“About a Mountain” short on “When”

Just read “About a Mountain” by John D’Agata. There are still very few books more ambitious than travel guides about Las Vegas. I think ”About a Mountain” is the most surprising and interesting since film critic Dave Thomson’s “In Nevada” (1999).

My one serious complaint is that for a new book it seems oddly dated. And, even worse, seems dated in a way that is meant less to help readers than to avoid dealing with more recent events. I compare this to a  Richard Dawkins book on evolution I read recently where the author made notes on the latest news into the galleys for the book. “About a Mountain” keeps the book’s imagery and themes consistent at the expense of clarity on the current state of events.

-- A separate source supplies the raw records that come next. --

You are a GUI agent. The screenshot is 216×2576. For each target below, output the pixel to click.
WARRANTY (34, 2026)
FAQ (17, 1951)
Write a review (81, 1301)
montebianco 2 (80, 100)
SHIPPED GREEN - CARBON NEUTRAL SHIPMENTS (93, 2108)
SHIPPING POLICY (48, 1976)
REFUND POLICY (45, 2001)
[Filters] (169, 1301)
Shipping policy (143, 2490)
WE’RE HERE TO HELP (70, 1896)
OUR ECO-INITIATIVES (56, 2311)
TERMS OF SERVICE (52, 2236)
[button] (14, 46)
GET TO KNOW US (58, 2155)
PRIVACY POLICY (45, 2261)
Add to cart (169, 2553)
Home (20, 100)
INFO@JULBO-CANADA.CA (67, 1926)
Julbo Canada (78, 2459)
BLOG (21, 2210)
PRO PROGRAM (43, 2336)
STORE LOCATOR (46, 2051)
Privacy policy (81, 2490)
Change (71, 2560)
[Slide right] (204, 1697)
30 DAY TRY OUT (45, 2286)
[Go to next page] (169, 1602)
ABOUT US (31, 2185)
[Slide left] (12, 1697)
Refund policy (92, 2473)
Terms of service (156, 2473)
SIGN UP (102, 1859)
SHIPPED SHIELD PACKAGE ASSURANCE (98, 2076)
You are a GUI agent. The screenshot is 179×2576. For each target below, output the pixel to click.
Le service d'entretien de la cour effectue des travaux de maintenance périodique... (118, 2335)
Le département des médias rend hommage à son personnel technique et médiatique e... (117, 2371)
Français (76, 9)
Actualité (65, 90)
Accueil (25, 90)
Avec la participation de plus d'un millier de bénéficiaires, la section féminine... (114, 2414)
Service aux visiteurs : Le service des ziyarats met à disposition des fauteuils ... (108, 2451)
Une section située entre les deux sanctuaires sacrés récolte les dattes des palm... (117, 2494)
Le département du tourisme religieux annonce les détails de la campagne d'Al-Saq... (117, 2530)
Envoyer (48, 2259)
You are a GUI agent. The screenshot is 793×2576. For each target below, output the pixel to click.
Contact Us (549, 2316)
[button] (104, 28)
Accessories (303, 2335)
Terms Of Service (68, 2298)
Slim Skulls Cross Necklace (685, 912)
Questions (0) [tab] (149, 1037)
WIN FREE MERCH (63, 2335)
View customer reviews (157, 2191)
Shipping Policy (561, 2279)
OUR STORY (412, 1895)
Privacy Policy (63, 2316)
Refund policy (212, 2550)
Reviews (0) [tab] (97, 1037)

Bob Stupak, the creator of the Stratosphere, is still alive in these pages. The financial history of Stratosphere is written to make the property look like a loser and thus ends before Carl Icahn realizes a fortune from his sale of the casino. The author points out that you can find room specials at Paris and Luxor like reporting some sort of scandal. Is there any hotel on the Strip that doesn’t offer room specials? Hasn’t that been true for over a year? He also refers to Showbiz magazine, which has not existed for years, like it was still hanging out in hotel rooms. These are small points that show the larger problem with “About A Mountain.”

Vegas moves quickly; but for a 2010 book “About A Mountain” seems to be deliberately dated. At times the author is talking in the seeming present about a different Vegas– mostly Vegas around 2005, but never entirely placed in that year or updated to now. There are some good sections, especially on the horrible way science was manipulated in the idea to store nuclear waste at Yucca Mountain. But there is also a lot of padding here. The reference to Showbiz magazine is part of an exhausting number of pages listing everything that would be contaminated should nuclear waste spill in Vegas; as the magazine’s inclusion on the list suggests, he includes the entire Strip, item by item, with a special interest in sex advertising.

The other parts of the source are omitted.